[The input]
|---|

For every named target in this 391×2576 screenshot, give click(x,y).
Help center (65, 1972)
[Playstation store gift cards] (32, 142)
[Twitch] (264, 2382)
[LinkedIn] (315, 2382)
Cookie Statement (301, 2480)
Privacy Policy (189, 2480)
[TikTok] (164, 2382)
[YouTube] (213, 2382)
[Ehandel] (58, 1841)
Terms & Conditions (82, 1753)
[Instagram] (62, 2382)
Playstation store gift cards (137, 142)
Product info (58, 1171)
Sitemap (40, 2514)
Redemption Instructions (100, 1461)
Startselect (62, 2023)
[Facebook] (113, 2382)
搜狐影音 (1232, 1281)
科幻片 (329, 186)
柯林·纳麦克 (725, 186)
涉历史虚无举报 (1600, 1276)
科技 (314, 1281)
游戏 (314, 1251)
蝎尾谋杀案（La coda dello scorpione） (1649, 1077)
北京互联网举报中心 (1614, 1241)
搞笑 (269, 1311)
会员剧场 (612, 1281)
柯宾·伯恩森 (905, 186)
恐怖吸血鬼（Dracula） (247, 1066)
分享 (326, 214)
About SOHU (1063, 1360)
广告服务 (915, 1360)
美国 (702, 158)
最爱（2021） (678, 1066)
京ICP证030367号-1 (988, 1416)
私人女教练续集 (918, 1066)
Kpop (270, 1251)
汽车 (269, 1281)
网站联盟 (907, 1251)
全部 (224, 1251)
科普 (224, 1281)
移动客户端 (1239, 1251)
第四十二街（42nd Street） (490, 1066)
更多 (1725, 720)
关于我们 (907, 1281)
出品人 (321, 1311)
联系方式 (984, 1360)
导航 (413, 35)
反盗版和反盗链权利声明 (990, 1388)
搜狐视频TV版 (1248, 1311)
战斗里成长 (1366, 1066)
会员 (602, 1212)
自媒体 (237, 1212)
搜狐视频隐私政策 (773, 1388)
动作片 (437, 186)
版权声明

|---|

[What the task asks] Rescale the items between the lines holding "涉历史虚无举报 (1600, 1276)" and "科普 (224, 1281)", inclusive. Write only those lines out again in full, keeping the item text unchanged, with each coordinate in the answers multiplied by 1.05 and rounded to the nearest whole number, halves rounding up.

[Solved problem]
涉历史虚无举报 (1680, 1340)
科技 (330, 1345)
游戏 (330, 1314)
蝎尾谋杀案（La coda dello scorpione） (1731, 1131)
北京互联网举报中心 (1695, 1303)
搞笑 (282, 1377)
会员剧场 (643, 1345)
柯宾·伯恩森 (950, 195)
恐怖吸血鬼（Dracula） (259, 1119)
分享 (342, 225)
About SOHU (1116, 1428)
广告服务 (961, 1428)
美国 (737, 166)
最爱（2021） (712, 1119)
京ICP证030367号-1 (1037, 1487)
私人女教练续集 (964, 1119)
Kpop (284, 1314)
汽车 (282, 1345)
网站联盟 (952, 1314)
全部 (235, 1314)
科普 (235, 1345)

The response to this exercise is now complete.